**Supplied records:**
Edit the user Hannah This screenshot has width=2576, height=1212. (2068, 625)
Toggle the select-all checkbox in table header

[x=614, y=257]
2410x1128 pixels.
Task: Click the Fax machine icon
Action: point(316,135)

**Exercise:** The full listing must be copied exactly, every line included.

**Solution to the problem:**
Edit the user Hannah This screenshot has width=2576, height=1212. (2068, 625)
Toggle the select-all checkbox in table header

[x=614, y=257]
2410x1128 pixels.
Task: Click the Fax machine icon
Action: point(316,135)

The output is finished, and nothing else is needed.